### Data supplied ###
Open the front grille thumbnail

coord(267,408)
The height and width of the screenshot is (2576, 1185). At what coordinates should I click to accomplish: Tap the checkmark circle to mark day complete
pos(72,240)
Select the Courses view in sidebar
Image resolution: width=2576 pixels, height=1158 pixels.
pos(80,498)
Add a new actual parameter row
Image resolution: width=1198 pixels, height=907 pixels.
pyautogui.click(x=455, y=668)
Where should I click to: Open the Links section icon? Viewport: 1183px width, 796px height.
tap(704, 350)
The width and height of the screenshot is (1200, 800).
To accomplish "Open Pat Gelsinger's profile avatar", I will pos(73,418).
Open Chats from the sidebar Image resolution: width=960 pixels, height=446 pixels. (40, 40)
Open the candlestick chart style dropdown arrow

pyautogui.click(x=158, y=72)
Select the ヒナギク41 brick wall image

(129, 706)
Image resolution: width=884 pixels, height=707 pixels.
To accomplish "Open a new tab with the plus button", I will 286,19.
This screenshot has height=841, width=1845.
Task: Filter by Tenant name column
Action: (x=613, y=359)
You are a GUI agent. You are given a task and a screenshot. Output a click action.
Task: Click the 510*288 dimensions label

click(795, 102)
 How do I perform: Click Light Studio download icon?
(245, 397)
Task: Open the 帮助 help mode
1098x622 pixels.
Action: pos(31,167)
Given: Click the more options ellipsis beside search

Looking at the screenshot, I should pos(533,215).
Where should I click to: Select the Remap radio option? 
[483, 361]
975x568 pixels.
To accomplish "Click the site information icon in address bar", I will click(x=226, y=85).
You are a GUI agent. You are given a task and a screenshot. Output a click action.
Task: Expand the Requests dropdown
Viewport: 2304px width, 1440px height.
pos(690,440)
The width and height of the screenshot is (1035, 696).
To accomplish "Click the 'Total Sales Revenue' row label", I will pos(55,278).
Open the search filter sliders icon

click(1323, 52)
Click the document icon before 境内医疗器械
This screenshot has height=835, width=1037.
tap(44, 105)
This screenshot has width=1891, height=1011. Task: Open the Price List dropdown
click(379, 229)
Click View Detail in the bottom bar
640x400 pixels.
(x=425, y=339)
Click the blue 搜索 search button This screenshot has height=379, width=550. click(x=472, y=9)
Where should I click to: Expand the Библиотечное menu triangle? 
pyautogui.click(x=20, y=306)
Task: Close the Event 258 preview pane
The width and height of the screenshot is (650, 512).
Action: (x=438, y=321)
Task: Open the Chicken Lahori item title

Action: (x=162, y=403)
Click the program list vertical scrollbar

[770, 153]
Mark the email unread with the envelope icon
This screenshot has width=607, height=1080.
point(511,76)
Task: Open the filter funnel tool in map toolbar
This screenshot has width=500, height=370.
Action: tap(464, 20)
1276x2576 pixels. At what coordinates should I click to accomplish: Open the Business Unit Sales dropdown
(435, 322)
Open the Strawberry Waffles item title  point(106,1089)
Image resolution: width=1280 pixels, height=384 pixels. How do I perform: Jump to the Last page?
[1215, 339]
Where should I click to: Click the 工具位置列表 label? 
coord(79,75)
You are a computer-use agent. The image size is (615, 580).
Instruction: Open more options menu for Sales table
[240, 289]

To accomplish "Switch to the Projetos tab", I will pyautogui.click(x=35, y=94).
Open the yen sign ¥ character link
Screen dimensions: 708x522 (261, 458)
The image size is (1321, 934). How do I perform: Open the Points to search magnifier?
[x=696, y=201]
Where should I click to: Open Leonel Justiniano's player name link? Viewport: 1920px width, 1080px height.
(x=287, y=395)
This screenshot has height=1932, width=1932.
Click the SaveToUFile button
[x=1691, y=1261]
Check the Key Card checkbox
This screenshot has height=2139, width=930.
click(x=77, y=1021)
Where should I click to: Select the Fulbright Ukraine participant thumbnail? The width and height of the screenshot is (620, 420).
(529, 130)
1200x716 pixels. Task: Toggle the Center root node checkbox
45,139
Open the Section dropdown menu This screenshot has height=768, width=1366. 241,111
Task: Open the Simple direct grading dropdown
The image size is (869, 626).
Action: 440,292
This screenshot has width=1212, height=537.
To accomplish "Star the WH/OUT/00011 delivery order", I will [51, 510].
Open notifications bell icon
###
Goal: Convert the entire listing above into a numbered list with one line per item, omitting the blank lines.

Finished exercise:
1. Open the front grille thumbnail
2. coord(267,408)
3. The height and width of the screenshot is (2576, 1185). At what coordinates should I click to accomplish: Tap the checkmark circle to mark day complete
4. pos(72,240)
5. Select the Courses view in sidebar
6. Image resolution: width=2576 pixels, height=1158 pixels.
7. pos(80,498)
8. Add a new actual parameter row
9. Image resolution: width=1198 pixels, height=907 pixels.
10. pyautogui.click(x=455, y=668)
11. Where should I click to: Open the Links section icon? Viewport: 1183px width, 796px height.
12. tap(704, 350)
13. The width and height of the screenshot is (1200, 800).
14. To accomplish "Open Pat Gelsinger's profile avatar", I will pos(73,418).
15. Open Chats from the sidebar Image resolution: width=960 pixels, height=446 pixels. (40, 40)
16. Open the candlestick chart style dropdown arrow
17. pyautogui.click(x=158, y=72)
18. Select the ヒナギク41 brick wall image
19. (129, 706)
20. Image resolution: width=884 pixels, height=707 pixels.
21. To accomplish "Open a new tab with the plus button", I will 286,19.
22. This screenshot has height=841, width=1845.
23. Task: Filter by Tenant name column
24. Action: (x=613, y=359)
25. You are a GUI agent. You are given a task and a screenshot. Output a click action.
26. Task: Click the 510*288 dimensions label
27. click(795, 102)
28.  How do I perform: Click Light Studio download icon?
29. (245, 397)
30. Task: Open the 帮助 help mode
31. 1098x622 pixels.
32. Action: pos(31,167)
33. Given: Click the more options ellipsis beside search
34. Looking at the screenshot, I should pos(533,215).
35. Where should I click to: Select the Remap radio option? 
36. [483, 361]
37. 975x568 pixels.
38. To accomplish "Click the site information icon in address bar", I will click(x=226, y=85).
39. You are a GUI agent. You are given a task and a screenshot. Output a click action.
40. Task: Expand the Requests dropdown
41. Viewport: 2304px width, 1440px height.
42. pos(690,440)
43. The width and height of the screenshot is (1035, 696).
44. To accomplish "Click the 'Total Sales Revenue' row label", I will pos(55,278).
45. Open the search filter sliders icon
46. click(1323, 52)
47. Click the document icon before 境内医疗器械
48. This screenshot has height=835, width=1037.
49. tap(44, 105)
50. This screenshot has width=1891, height=1011. Task: Open the Price List dropdown
51. click(379, 229)
52. Click View Detail in the bottom bar
53. 640x400 pixels.
54. (x=425, y=339)
55. Click the blue 搜索 search button This screenshot has height=379, width=550. click(x=472, y=9)
56. Where should I click to: Expand the Библиотечное menu triangle? 
57. pyautogui.click(x=20, y=306)
58. Task: Close the Event 258 preview pane
59. The width and height of the screenshot is (650, 512).
60. Action: (x=438, y=321)
61. Task: Open the Chicken Lahori item title
62. Action: (x=162, y=403)
63. Click the program list vertical scrollbar
64. [770, 153]
65. Mark the email unread with the envelope icon
66. This screenshot has width=607, height=1080.
67. point(511,76)
68. Task: Open the filter funnel tool in map toolbar
69. This screenshot has width=500, height=370.
70. Action: tap(464, 20)
71. 1276x2576 pixels. At what coordinates should I click to accomplish: Open the Business Unit Sales dropdown
72. (435, 322)
73. Open the Strawberry Waffles item title  point(106,1089)
74. Image resolution: width=1280 pixels, height=384 pixels. How do I perform: Jump to the Last page?
75. [1215, 339]
76. Where should I click to: Click the 工具位置列表 label? 
77. coord(79,75)
78. You are a computer-use agent. The image size is (615, 580).
79. Instruction: Open more options menu for Sales table
80. [240, 289]
81. To accomplish "Switch to the Projetos tab", I will pyautogui.click(x=35, y=94).
82. Open the yen sign ¥ character link
83. Screen dimensions: 708x522 (261, 458)
84. The image size is (1321, 934). How do I perform: Open the Points to search magnifier?
85. [x=696, y=201]
86. Where should I click to: Open Leonel Justiniano's player name link? Viewport: 1920px width, 1080px height.
87. (x=287, y=395)
88. This screenshot has height=1932, width=1932.
89. Click the SaveToUFile button
90. [x=1691, y=1261]
91. Check the Key Card checkbox
92. This screenshot has height=2139, width=930.
93. click(x=77, y=1021)
94. Where should I click to: Select the Fulbright Ukraine participant thumbnail? The width and height of the screenshot is (620, 420).
95. (529, 130)
96. 1200x716 pixels. Task: Toggle the Center root node checkbox
97. 45,139
98. Open the Section dropdown menu This screenshot has height=768, width=1366. 241,111
99. Task: Open the Simple direct grading dropdown
100. The image size is (869, 626).
101. Action: 440,292
102. This screenshot has width=1212, height=537.
103. To accomplish "Star the WH/OUT/00011 delivery order", I will [51, 510].
104. Open notifications bell icon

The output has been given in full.